Excessive valuation can take some time to resolve. While this is useful to long-term investors, high valuations are not actionable short-term trading signals. However, there are also some warnings from a technical analysis perspective.
David Keller pointed out that “secular bull markets have seen monthly RSI remain above 40, while secular bears have seen that level broken early on. The bad news is the first selloff 1929 didn’t break RSI 40 either 🙂 Just a reminder that selloffs can get a lot worse!”
From a shorter term perspective, bad breadth is raising a cautionary flag. The NYSE Advance- Decline Line has not confirmed the recent highs and lags the market. In addition, the price momentum factor (bottom panel) is exhibiting a worrisome pattern of lower highs and lower lows. However, these kinds of negative divergences can last for weeks or even months before they resolve bearishly.
As well, can anyone explain why defensive sectors like consumer staples, utilities, and real estate are in relative uptrends even as the stock markets rose? Defensive stocks are supposed to outperform when the market falls, and lag when the market rises, not the other way around. I fully understand why healthcare stocks are showing relative strength in this environment, but what about the other defensive sectors?
In addition, Jim Bianco pointed out that while NY and NJ infection rates appear to have stabilized, the same cannot be said about the rest of the country. Another shoe may be about to drop, especially if individual state governors decide to relax social distancing guidelines.
On a knife edge
Looking to the week ahead, the jury is still out on whether the bulls or the bears have the upper hand. As the SPX tests the 50 day moving average (dma) from below, here are some key questions that need to be answered.
The market is overbought, but is the overbought condition bearish, or a signal of a series of “good overbought” conditions that accompany a grind-up advance?
Short-term market internals like equity risk appetite are showing mixed signals. Which way will it turn?
My former Merrill Lynch colleague Fred Meissner suggested that one way to watch for a long-term bullish revival is to monitor the behavior of small cap stocks. Small caps (bottom panel) have usually outperformed as the economy emerges from recession. In fact, fresh bulls are normally marked by changes in leadership, but the old leadership is still intact: US over global stocks, growth over value, and large caps over small caps.

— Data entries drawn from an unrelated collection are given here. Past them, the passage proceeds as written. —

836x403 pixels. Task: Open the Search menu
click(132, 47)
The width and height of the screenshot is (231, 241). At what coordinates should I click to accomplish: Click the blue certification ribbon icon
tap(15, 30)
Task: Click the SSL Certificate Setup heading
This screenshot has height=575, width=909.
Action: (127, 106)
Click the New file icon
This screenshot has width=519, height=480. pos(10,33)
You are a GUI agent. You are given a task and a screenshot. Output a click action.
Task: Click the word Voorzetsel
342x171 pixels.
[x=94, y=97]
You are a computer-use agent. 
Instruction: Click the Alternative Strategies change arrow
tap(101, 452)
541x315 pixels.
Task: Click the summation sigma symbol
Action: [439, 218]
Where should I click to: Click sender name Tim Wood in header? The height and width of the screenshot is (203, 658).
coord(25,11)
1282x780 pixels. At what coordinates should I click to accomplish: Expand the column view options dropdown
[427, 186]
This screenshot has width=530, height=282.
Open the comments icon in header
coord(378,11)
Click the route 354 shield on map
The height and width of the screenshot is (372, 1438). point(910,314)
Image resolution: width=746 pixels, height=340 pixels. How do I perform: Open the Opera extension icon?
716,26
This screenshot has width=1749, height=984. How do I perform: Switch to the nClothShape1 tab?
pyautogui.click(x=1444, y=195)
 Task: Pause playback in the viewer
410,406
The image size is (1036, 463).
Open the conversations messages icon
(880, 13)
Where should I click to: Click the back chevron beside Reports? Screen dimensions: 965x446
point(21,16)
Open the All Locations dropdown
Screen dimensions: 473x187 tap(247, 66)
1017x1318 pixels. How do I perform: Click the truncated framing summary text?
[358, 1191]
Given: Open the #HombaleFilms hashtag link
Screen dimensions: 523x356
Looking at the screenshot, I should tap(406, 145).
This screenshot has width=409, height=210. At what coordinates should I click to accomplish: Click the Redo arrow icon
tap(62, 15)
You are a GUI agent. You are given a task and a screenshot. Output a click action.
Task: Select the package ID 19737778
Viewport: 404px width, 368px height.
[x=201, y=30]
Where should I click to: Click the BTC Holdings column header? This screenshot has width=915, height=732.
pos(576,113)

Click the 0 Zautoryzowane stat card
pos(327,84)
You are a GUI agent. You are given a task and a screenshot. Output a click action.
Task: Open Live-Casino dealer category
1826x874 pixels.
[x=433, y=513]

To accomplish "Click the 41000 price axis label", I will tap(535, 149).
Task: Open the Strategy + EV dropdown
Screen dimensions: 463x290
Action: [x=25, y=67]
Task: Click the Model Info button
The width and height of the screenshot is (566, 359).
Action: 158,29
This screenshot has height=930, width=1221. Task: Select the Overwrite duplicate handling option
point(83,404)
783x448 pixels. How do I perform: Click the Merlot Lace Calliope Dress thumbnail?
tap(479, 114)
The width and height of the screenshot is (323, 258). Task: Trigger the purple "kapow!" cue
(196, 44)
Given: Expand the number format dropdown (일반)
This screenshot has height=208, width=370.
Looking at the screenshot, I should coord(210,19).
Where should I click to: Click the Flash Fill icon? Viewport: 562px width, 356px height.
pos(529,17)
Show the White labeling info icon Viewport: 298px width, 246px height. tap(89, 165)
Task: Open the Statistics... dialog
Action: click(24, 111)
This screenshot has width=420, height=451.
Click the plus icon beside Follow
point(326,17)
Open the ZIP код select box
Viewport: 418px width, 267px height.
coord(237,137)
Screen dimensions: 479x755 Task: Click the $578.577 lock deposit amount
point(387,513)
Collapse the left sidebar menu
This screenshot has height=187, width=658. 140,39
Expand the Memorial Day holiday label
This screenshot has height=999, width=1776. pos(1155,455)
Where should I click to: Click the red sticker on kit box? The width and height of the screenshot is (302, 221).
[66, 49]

As the index flirts with its 50 dma, my inner trader is listening to the market to determine its outlook. The rally off the March lows was mainly a short covering rally. Short interest is now at multi-month lows. While a low level of short interest could ultimately prove to be bearish, there is no bearish catalyst on the immediate horizon.
While we cannot know how all traders are positioned, we do know that commodity trading advisors (CTAs) are roughly neutrally positioned. Economic momentum, as measured by ISM, is negative, but price momentum is positive.
While my inner trader has been short the market, he is waiting for a sign from the market action early next week. If the rally were to continue, he will cover his short positions and step to the sidelines. On the other hand, the market appeared to be topping out last week until the Gilead drug remdesivir news hit the tape late Thursday.
My inner investor remains highly skeptical of this rally. He is in a position of maximum defensiveness and he has selectively sold call options against existing longs.